Le chef du Hezbollah, allié de Damas, a notamment été interrogé sur la situation en Syrie, où depuis plus d'un an le régime écrase un mouvement de contestation, faisant plus de 10 000 morts.

Hassan Nasrallah a affirmé que son mouvement avait tenté de favoriser le dialogue.

«Nous avons contacté (...) l'opposition pour l'encourager et pour faciliter le dialogue avec le régime, mais elle a rejeté le dialogue», a-t-il assuré.

«Depuis le départ, nous avons à faire à un régime qui est prêt à faire des réformes et prêt au dialogue. De l'autre côté, il y a une opposition qui n'est pas prête au dialogue, pas prête à accepter les réformes. Tout ce qu'elle veut c'est faire chuter le régime. C'est un problème», a-t-il dit.

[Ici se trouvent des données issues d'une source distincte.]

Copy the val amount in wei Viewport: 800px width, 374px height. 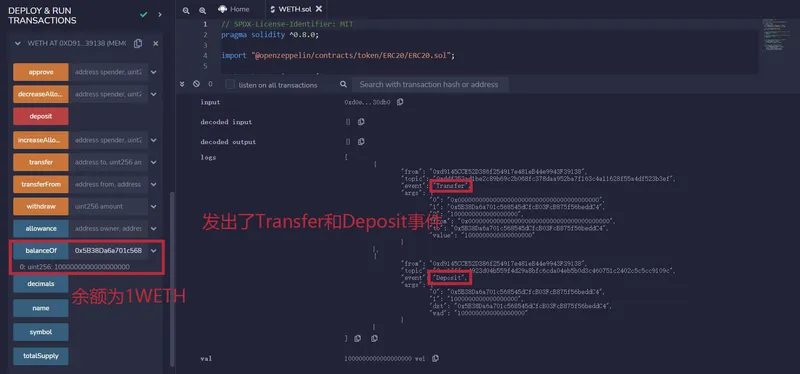tap(435, 359)
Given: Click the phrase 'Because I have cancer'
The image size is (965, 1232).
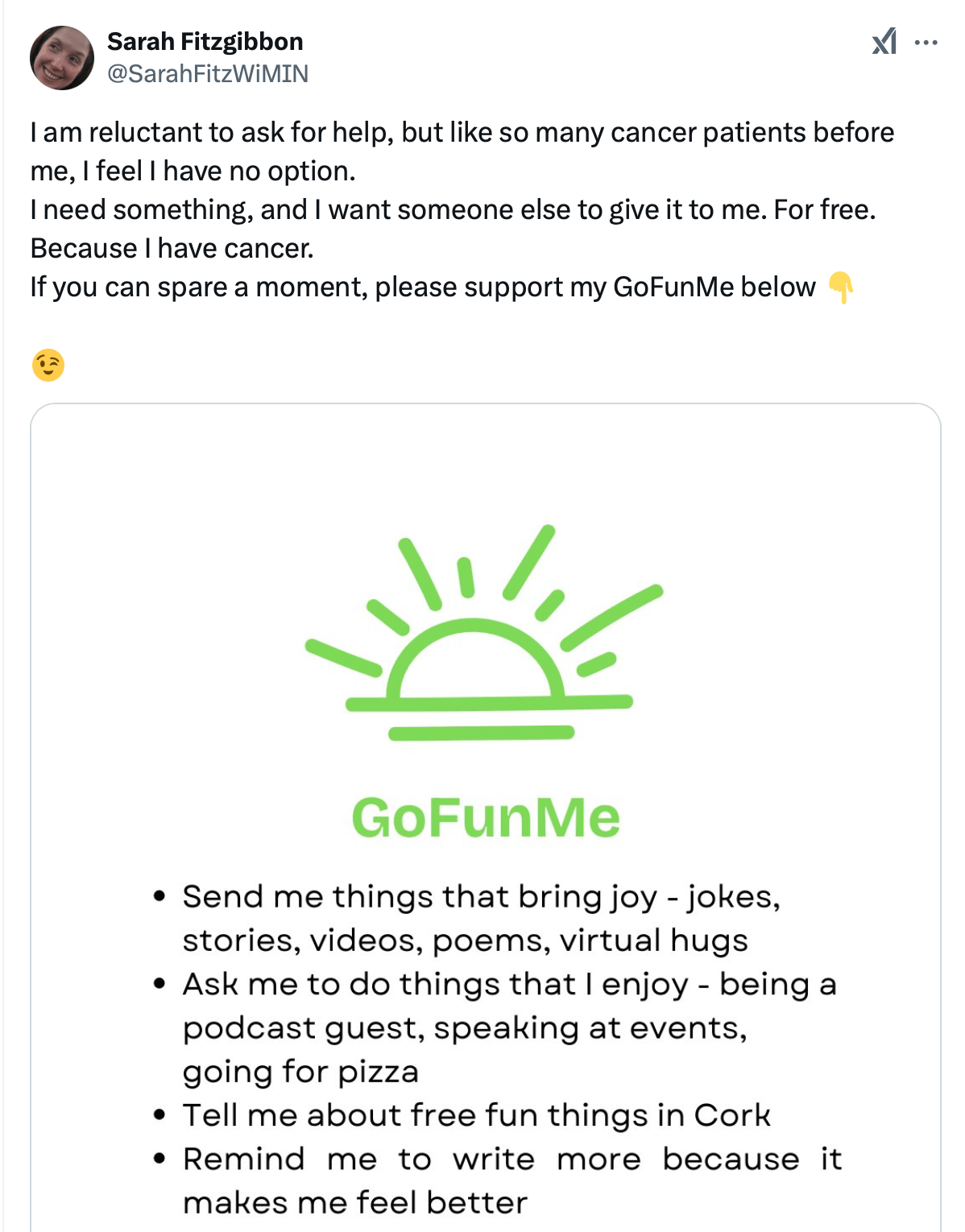Looking at the screenshot, I should [x=172, y=248].
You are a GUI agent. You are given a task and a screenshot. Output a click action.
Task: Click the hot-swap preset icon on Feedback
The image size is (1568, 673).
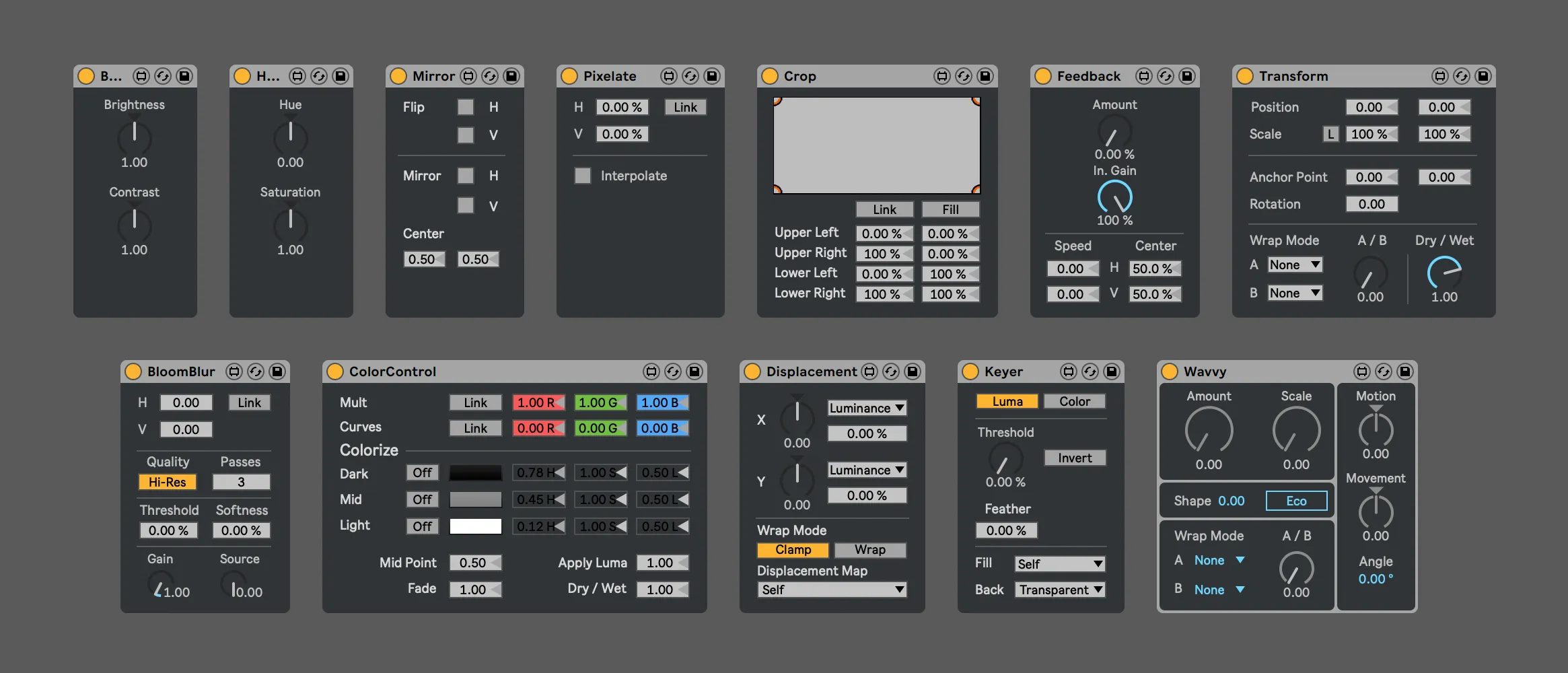click(1166, 76)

Avant la diffusion de cet entretien, le premier d'une série de douze avec Julian Assange comme intervieweur, la rédactrice en chef de RT, Margarita Simonian, avait indiqué sur son compte Twitter que le premier invité serait une personnalité controversée.

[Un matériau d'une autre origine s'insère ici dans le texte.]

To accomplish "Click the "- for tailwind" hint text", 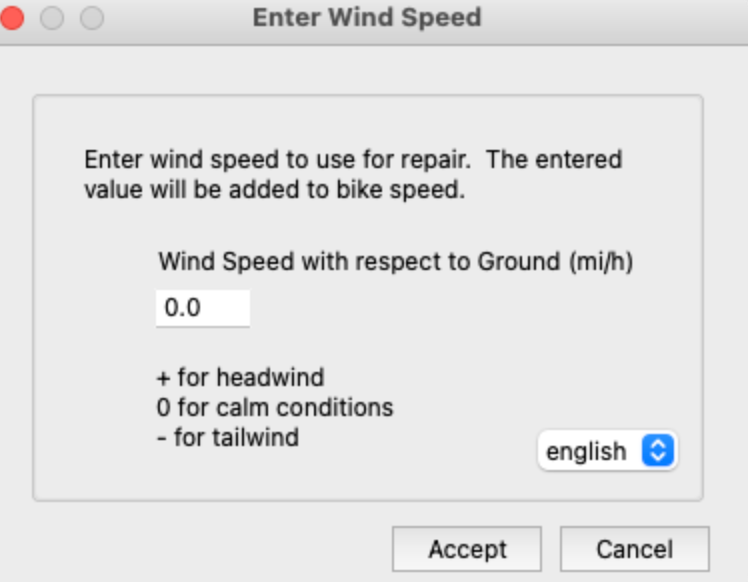I will pos(228,438).
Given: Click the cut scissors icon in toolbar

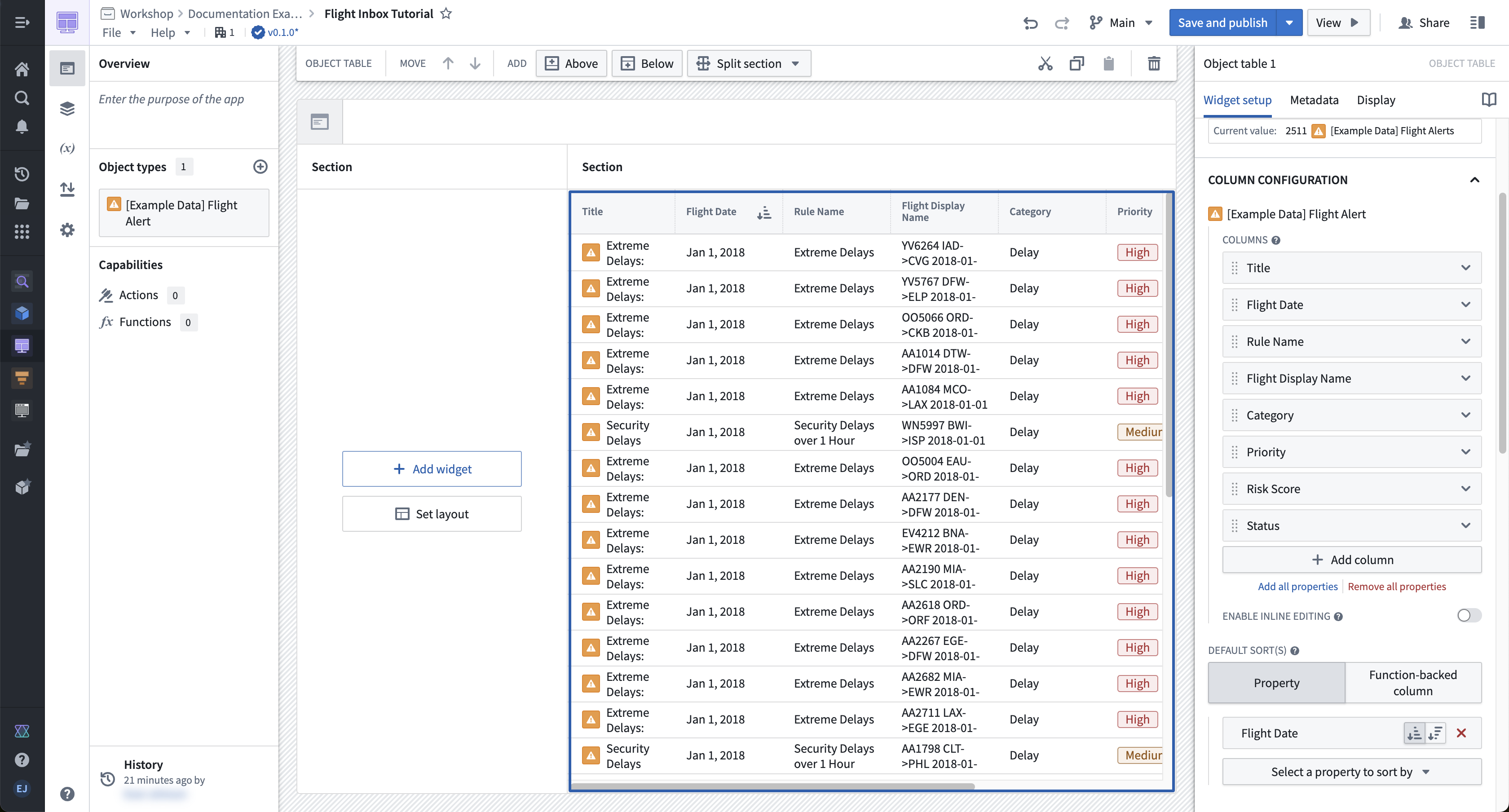Looking at the screenshot, I should coord(1045,63).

M. Assange est assigné à résidence dans l'attente d'une décision définitive de la justice britannique sur une demande d'extradition de la Suède dans une affaire de viol et d'agressions sexuelles, qu'il nie.

RT, qui s'appelait à l'origine Russia Today, est une chaîne russe d'information étatique, diffusée en anglais, en arabe et en espagnol.

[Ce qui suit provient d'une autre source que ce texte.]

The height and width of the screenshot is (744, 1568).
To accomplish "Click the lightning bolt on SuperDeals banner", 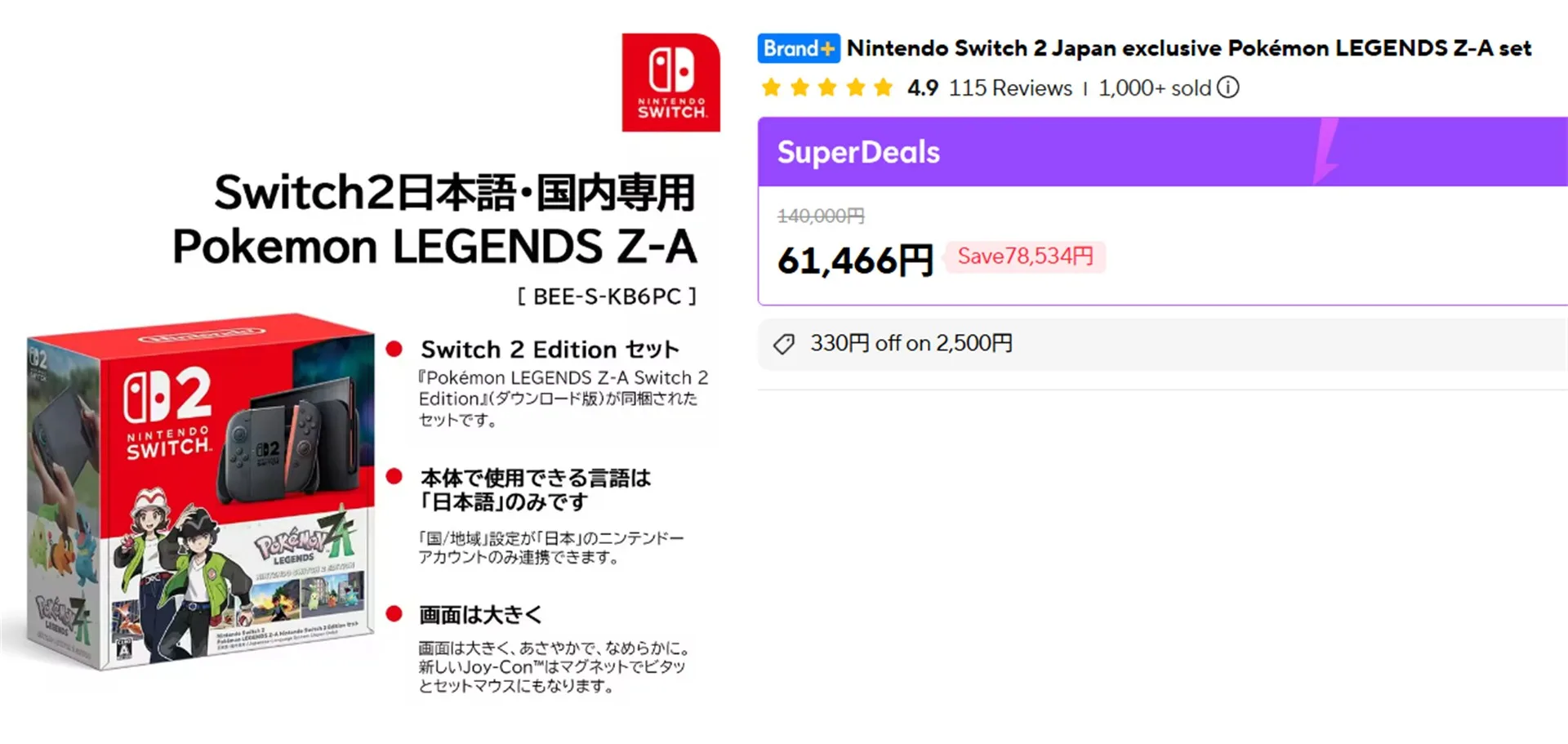I will (1326, 151).
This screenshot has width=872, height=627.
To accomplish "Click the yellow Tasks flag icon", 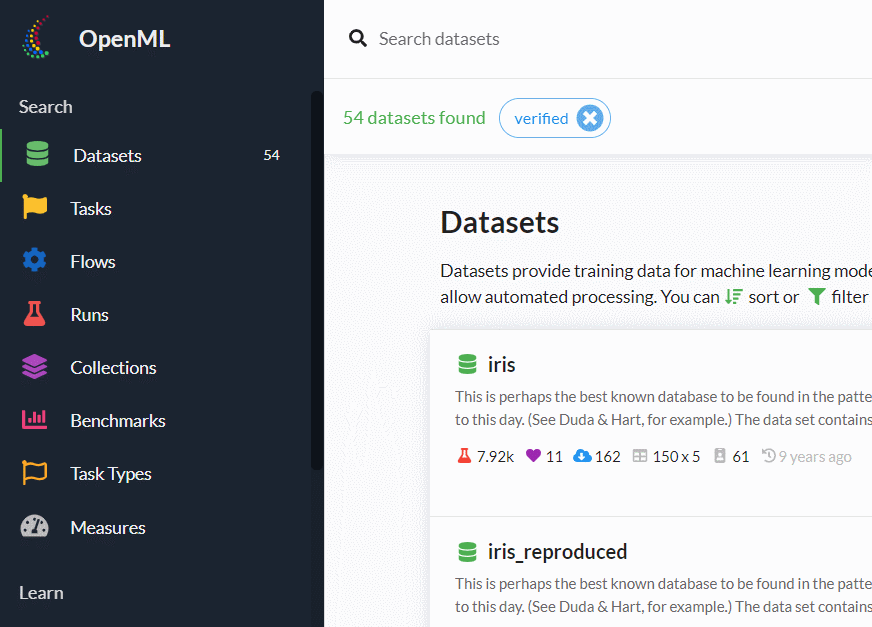I will click(x=35, y=208).
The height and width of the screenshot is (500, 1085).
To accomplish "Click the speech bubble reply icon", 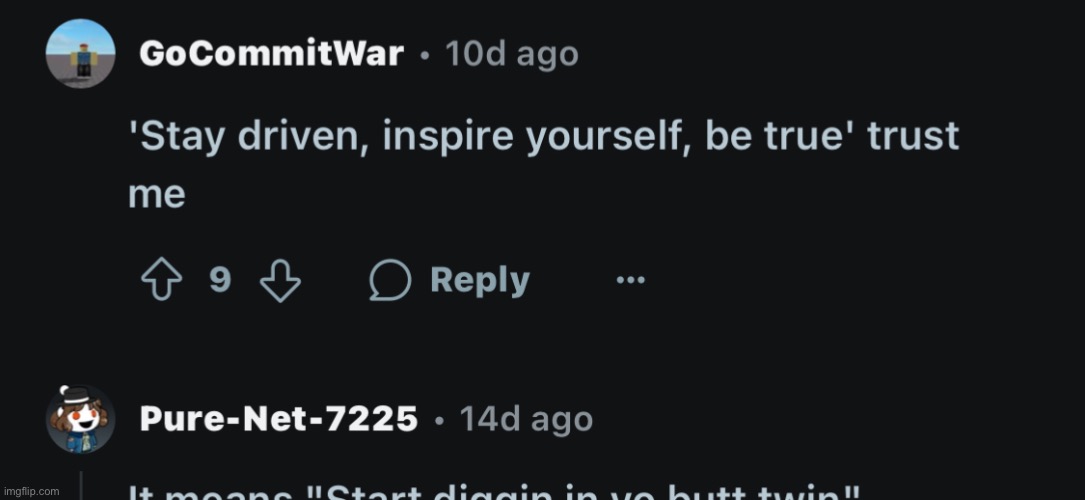I will 390,280.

Pour l'émission The World Tomorrow (Le monde de demain), qui doit être diffusée à un rythme hebdomadaire, le fondateur de WikiLeaks s'est entretenu avec des «hommes politiques, révolutionnaires, intellectuels, artistes et visionnaires», selon RT.

Ils constituent «quelques-unes des personnes les plus intéressantes et controversées dans le monde actuel», a expliqué la chaîne qui ne révèle pas à l'avance le nom des invités.

De son côté, M. Assange a dit, dans une interview publiée mardi sur le site RT.com, s'attendre à de nombreuses critiques pour cette émission.

«Voilà Julian Assange, combattant ennemi, un traître, qui se couche dans le lit du Kremlin et mène des interviews avec de terribles (militants) radicaux de partout dans le monde», a-t-il ironisé.

«Si (les détracteurs) regardent comment l'émission est faite, (ils verront) que nous avons un contrôle éditorial total (...), RT est la voix de la Russie, donc observe les choses du point de vue russe. La BBC est la voix du gouvernement britannique, Voice of America est la voix du gouvernement américain», a poursuivi M. Assange.

«Du point de vue du marketing, des relations publiques, c'est un joli coup» pour RT et Assange, relève Anna Katchakaeva, spécialiste des médias à la radio russe Svoboda, financée par le Congrès américain.

«La chaîne a attiré l'attention sur elle et a forcé les médias internationaux à en parler», juge-t-elle.

Pour Maria Lipman, du centre Carnegie à Moscou, l'émission de Julian Assange donne une visibilité à la chaîne et sert les intérêts russes.

«Assange déteste les États-Unis, c'est son credo, comme le chef du Hezbollah. Et la position officielle russe vis-à-vis des Américains est double: d'un côté la relance des relations (...) de l'autre une propagande anti-américaine effrénée», relève-t-elle.

Mais au-delà du coup d'éclat, Mme Lipman doute que cette stratégie soit payante à long terme.

«Si le but est de concurrencer la BBC, Al Jazeera, CNN, ça ne va pas dans le bon sens, le recours au scandale ne convient pas aux ambitions de réunir une large audience internationale», juge-t-elle.

De son côté, M. Assange assure ne pas pouvoir travailler pour un média occidental, sa première cible étant les États-Unis.

«Nous sommes dans une confrontation avec le département de la Justice des États-Unis (...) nous avions besoin d'un média partenaire qui ait la capacité de parler», a-t-il souligné.

«Si WikiLeaks avait publié un grand volume de choses sur la Russie, la situation aurait peut-être été différente. Mais pour l'instant notre grande confrontation est avec l'Occident», a-t-il martelé.

Il a aussi accusé les médias américains d'être «incapable de critiquer les abus de la puissance militaire américaine» et la BBC de lui être «hostile».

En Russie, le fondateur de WikiLeaks avait reçu en décembre 2010 le soutien du premier ministre, Vladimir Poutine. «Pourquoi a-t-on mis Assange en prison? C'est ça la démocratie?», avait-il lancé à l'époque. Le président Dmitri Medvedev avait, lui, noté que «le cynisme des appréciations et des raisonnements» américains avaient été exposés.